LA PEINTURE DES SPHÈRES
Le monde classique avait découvert le véritable secret par lequel les humains possédaient le domaine des différents languages artistiques et par là la capacité de créer. Cela avait été possible grace aux neuf muses, filles de neuf nuits d'amour entre Zeus et Mnémosine (déesse de la mémoire). Après leur naissance, les jeunes muses se singularisèrent allant ici et là, et approchèrent discrètement les mortels, tout en leur ouvrant les oreilles, leur esprit, petites étincelles d'un language jusqu'alors réservé aux seuls dieux. La poésie, la peinture, jusqu'à la musique, commençèrent à révéler aux mortels d'extraordinaires manifestations surgies de nulle part. Peut-être à cause de cela, Boeci, au début du V ième siècle, disait que la musique des humains n'était rien d'autre que la simple imitation de deux inaccessibles modèles... de la musique des sphères ou du monde, celle que fait l'univers dans son mouvement parfait, et celle de la musique humaine, comme elles, mais à l'intérieur de notre corps. Nous autres humains, dans notre imperfection, n'en pouvons sentir aucune. Mais Boeci se trompait! Quelques chanceux ont été capables d'en perçevoir la musique et Joan Carandell est l'un d'entre eux. Doté d'un privilège si spécial, il est conscient des limites humaines: les mots ne suffisent pas et seule sa peinture lui permet de partager cette révélation. Entre les sons et les résonnances des sphères, il y a tous les grands de l'histoire de la musique -comme Bach, Beethoven, R. Strauss, Mahler...- et ainsi le reflètent ses tableaux depuis longtemps, peinture personnelle qui fuit les paramètres des modes ou des traditions et qui fouille dans les sons, dans l'harmonie des mondes, sa véritable essence.
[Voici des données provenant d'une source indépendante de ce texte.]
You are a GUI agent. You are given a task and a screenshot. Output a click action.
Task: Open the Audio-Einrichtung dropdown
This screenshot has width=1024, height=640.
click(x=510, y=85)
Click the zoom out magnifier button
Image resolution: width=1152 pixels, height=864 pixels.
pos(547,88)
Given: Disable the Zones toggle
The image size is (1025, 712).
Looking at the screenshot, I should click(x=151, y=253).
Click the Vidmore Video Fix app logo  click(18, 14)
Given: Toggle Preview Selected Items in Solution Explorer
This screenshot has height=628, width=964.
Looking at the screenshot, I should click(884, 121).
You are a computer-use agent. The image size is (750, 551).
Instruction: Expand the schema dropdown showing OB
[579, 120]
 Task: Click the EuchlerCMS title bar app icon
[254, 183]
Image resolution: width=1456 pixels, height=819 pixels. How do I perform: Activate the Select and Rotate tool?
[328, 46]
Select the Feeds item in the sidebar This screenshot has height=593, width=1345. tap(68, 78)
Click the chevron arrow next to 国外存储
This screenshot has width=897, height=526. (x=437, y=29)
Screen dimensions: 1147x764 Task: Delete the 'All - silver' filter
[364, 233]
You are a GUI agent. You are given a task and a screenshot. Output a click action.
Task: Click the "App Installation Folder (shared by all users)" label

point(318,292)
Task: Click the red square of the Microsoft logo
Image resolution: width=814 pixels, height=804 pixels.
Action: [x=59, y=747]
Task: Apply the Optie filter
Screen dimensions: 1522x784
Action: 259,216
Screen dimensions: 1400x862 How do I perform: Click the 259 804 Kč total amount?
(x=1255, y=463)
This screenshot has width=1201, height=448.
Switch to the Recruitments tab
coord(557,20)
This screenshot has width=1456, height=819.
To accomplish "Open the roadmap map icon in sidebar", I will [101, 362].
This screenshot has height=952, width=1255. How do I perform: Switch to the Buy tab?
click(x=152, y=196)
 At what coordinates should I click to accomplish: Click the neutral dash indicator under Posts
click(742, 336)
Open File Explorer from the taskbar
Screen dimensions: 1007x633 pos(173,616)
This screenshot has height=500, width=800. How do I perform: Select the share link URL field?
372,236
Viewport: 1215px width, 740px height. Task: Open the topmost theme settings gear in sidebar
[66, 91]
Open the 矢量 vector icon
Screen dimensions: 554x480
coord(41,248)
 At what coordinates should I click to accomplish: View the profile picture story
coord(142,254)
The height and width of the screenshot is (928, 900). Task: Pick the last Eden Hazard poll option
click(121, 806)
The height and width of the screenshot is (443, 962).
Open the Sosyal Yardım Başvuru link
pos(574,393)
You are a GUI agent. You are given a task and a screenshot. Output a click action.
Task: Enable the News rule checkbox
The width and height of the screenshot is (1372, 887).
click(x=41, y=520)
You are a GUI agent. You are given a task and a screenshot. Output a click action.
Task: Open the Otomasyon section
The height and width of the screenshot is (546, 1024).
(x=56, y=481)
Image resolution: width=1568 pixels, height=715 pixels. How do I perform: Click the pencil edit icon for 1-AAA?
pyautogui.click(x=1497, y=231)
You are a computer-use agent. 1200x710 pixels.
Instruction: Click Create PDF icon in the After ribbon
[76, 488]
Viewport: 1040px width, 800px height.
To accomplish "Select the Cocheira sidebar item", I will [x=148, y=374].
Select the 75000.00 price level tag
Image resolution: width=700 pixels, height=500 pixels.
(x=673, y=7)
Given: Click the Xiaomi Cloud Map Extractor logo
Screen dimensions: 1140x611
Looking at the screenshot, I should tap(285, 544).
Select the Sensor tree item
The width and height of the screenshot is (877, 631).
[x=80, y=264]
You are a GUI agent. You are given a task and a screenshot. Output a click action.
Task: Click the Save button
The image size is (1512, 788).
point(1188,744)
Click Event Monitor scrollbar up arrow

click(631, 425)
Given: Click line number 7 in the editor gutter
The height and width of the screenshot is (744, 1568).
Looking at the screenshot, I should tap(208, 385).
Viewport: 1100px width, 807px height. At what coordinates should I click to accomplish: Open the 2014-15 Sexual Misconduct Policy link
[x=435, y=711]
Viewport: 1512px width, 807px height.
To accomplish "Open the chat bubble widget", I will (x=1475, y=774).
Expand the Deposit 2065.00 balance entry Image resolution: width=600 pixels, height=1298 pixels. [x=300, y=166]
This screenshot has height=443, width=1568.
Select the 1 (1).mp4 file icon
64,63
Tout en observant son oeuvre nous rappelons que nous sommes tout petits face à un univers inquiétant; infini, inconnu, de couleurs froides, plein de messages inintelligibles, tellement remplis de la voix des muses du Parnasse. Mais tout n'est pas perdu pour nous. Il nous reste les tableaux de Carandell comme la quasi-seule possibilité de pressentir la musique des mondes au travers de son regard... Il est évident que nous sommes devant la véritable peinture des sphères.